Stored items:
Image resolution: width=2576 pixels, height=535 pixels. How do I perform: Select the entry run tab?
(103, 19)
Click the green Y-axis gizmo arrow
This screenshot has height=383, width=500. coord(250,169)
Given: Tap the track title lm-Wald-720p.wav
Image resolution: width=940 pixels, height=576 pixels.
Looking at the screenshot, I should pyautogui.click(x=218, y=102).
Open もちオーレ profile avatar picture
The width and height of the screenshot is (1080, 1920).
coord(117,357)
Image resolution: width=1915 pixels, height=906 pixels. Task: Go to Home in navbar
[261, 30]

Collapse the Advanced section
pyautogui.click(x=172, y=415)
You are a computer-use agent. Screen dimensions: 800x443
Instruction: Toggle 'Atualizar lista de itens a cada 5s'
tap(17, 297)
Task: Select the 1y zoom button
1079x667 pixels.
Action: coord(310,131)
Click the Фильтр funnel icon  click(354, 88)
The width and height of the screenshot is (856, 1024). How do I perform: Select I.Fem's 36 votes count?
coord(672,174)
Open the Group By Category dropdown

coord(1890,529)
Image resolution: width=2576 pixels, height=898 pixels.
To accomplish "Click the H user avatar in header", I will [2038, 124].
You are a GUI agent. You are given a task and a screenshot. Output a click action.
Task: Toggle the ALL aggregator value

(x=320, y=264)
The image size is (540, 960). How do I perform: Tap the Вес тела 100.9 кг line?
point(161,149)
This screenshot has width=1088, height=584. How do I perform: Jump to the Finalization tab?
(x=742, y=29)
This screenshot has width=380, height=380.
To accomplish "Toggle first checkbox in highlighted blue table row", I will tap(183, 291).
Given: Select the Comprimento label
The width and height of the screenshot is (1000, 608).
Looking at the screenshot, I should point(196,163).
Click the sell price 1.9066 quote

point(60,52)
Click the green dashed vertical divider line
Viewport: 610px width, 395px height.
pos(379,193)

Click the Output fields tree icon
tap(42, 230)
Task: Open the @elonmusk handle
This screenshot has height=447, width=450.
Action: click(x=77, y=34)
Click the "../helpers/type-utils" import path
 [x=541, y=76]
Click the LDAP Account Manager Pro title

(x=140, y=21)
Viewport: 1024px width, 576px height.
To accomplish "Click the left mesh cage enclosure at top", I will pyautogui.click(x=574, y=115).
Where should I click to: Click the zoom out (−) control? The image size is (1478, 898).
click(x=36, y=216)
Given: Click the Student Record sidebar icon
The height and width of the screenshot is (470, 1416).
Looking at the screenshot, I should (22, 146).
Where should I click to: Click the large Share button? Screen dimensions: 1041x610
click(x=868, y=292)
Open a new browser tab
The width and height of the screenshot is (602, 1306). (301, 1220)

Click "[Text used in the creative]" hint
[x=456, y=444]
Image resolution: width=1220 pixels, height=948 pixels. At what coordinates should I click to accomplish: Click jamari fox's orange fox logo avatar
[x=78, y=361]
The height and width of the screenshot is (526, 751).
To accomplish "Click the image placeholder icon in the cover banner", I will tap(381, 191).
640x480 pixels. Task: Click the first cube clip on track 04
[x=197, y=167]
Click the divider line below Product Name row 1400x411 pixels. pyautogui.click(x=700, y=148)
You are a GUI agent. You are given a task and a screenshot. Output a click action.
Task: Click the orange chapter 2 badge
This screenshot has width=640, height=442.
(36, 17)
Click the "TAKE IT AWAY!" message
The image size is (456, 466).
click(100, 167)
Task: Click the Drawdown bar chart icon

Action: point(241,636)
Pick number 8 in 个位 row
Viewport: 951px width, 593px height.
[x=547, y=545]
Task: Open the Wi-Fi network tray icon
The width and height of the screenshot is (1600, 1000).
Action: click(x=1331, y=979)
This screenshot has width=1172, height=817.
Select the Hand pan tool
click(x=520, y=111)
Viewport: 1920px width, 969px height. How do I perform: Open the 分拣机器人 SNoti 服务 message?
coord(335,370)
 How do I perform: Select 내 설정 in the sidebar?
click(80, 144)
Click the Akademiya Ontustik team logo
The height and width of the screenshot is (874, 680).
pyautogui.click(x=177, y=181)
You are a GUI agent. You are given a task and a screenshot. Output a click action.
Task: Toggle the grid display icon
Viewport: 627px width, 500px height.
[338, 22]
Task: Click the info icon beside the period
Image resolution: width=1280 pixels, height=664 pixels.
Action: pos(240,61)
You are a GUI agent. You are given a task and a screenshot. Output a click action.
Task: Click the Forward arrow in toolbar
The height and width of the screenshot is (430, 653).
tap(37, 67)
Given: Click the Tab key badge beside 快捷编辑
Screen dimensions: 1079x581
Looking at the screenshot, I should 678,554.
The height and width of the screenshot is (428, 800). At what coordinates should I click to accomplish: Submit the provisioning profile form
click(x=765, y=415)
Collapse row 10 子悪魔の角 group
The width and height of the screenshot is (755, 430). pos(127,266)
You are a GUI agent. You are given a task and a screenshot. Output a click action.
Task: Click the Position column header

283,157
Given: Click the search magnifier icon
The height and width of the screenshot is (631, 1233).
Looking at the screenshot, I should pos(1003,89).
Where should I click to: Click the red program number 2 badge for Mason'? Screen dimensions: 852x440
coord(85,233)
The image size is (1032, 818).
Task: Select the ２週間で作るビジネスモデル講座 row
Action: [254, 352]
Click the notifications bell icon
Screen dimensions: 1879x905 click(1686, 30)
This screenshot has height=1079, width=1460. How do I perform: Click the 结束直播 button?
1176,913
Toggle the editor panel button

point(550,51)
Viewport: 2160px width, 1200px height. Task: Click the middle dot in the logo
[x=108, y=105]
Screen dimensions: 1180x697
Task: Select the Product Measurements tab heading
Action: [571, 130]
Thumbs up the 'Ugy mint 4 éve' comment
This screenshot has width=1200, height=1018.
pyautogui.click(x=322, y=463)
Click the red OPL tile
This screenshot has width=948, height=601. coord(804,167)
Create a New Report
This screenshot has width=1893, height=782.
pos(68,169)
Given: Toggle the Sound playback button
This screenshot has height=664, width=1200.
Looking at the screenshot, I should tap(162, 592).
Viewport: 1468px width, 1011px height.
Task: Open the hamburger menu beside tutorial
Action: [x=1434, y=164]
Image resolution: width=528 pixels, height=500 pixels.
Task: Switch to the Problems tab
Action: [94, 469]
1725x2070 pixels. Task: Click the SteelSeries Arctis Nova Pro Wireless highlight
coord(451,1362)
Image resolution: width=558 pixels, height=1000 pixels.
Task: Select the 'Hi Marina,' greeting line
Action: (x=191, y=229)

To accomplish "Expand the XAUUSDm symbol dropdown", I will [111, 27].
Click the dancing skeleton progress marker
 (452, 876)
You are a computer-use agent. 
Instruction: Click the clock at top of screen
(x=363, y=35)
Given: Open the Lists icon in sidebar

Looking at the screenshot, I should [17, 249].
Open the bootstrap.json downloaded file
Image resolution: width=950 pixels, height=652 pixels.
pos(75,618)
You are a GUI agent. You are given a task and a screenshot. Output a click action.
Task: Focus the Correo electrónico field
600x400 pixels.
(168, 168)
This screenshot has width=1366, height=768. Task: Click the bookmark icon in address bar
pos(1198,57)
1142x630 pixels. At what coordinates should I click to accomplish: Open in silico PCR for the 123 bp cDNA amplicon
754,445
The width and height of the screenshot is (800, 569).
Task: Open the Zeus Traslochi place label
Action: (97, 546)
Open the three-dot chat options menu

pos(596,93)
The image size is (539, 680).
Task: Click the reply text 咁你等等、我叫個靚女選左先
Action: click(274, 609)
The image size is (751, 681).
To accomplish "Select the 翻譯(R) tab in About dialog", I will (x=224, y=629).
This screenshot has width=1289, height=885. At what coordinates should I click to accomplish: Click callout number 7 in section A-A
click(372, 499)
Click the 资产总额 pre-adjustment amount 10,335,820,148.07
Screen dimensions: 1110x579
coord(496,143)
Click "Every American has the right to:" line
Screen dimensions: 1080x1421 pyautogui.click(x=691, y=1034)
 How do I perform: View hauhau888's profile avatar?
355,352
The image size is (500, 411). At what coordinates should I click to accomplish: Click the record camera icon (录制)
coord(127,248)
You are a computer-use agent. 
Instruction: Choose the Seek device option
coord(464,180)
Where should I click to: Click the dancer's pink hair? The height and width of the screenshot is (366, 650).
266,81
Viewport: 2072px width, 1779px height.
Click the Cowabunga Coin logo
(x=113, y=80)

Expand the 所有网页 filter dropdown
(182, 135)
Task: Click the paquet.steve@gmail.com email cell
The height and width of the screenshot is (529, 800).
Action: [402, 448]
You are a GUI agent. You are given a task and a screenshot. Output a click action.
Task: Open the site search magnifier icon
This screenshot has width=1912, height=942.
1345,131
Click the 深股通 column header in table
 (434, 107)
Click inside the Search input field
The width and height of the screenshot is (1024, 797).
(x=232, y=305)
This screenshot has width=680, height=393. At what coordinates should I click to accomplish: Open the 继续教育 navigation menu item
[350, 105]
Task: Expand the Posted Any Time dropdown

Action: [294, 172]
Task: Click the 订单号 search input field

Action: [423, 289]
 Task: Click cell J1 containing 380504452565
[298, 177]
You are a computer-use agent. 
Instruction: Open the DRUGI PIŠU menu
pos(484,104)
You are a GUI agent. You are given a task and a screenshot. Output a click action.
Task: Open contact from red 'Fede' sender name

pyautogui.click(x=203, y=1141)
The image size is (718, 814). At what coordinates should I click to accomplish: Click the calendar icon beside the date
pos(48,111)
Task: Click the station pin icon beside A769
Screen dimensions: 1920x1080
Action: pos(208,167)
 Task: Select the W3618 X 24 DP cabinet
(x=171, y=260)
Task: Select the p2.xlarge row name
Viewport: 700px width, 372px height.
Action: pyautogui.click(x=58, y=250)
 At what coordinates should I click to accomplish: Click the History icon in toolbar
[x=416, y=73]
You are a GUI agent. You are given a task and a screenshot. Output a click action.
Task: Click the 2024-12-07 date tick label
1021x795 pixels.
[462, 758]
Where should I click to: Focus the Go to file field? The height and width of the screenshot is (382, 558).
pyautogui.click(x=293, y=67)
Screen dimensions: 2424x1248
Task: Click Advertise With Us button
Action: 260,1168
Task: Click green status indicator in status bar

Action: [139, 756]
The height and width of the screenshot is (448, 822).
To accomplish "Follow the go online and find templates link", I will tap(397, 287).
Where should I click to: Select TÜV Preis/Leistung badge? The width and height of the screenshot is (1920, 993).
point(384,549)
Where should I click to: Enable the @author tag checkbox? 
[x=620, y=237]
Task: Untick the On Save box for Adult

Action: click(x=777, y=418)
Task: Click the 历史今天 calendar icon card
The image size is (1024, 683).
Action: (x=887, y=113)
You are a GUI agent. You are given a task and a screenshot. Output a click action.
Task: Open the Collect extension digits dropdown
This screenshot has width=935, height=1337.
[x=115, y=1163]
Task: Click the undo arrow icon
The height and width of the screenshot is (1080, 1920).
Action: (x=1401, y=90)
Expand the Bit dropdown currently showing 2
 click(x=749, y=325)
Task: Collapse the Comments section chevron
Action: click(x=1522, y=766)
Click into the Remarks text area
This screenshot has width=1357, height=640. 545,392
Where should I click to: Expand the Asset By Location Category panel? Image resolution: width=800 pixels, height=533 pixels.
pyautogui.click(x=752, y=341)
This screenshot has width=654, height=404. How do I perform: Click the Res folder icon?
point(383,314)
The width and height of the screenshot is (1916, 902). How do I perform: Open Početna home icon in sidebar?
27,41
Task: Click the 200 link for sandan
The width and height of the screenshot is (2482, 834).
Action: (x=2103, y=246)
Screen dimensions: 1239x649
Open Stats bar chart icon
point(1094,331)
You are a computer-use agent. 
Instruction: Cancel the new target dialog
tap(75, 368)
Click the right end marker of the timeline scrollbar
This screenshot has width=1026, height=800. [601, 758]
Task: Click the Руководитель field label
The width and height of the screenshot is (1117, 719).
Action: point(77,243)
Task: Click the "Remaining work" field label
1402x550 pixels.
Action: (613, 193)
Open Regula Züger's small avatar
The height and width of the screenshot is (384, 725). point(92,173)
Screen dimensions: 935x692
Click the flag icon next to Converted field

PROBLEM DETAILS:
Write down again, exactly as given, only the lines above that fall from the line with "Open Stats bar chart icon" to the line with "Screen dimensions: 935x692", inclusive.

THE COMPLETED TASK:
Open Stats bar chart icon
point(1094,331)
You are a computer-use agent. 
Instruction: Cancel the new target dialog
tap(75, 368)
Click the right end marker of the timeline scrollbar
This screenshot has width=1026, height=800. [601, 758]
Task: Click the Руководитель field label
The width and height of the screenshot is (1117, 719).
Action: point(77,243)
Task: Click the "Remaining work" field label
1402x550 pixels.
Action: (613, 193)
Open Regula Züger's small avatar
The height and width of the screenshot is (384, 725). point(92,173)
Screen dimensions: 935x692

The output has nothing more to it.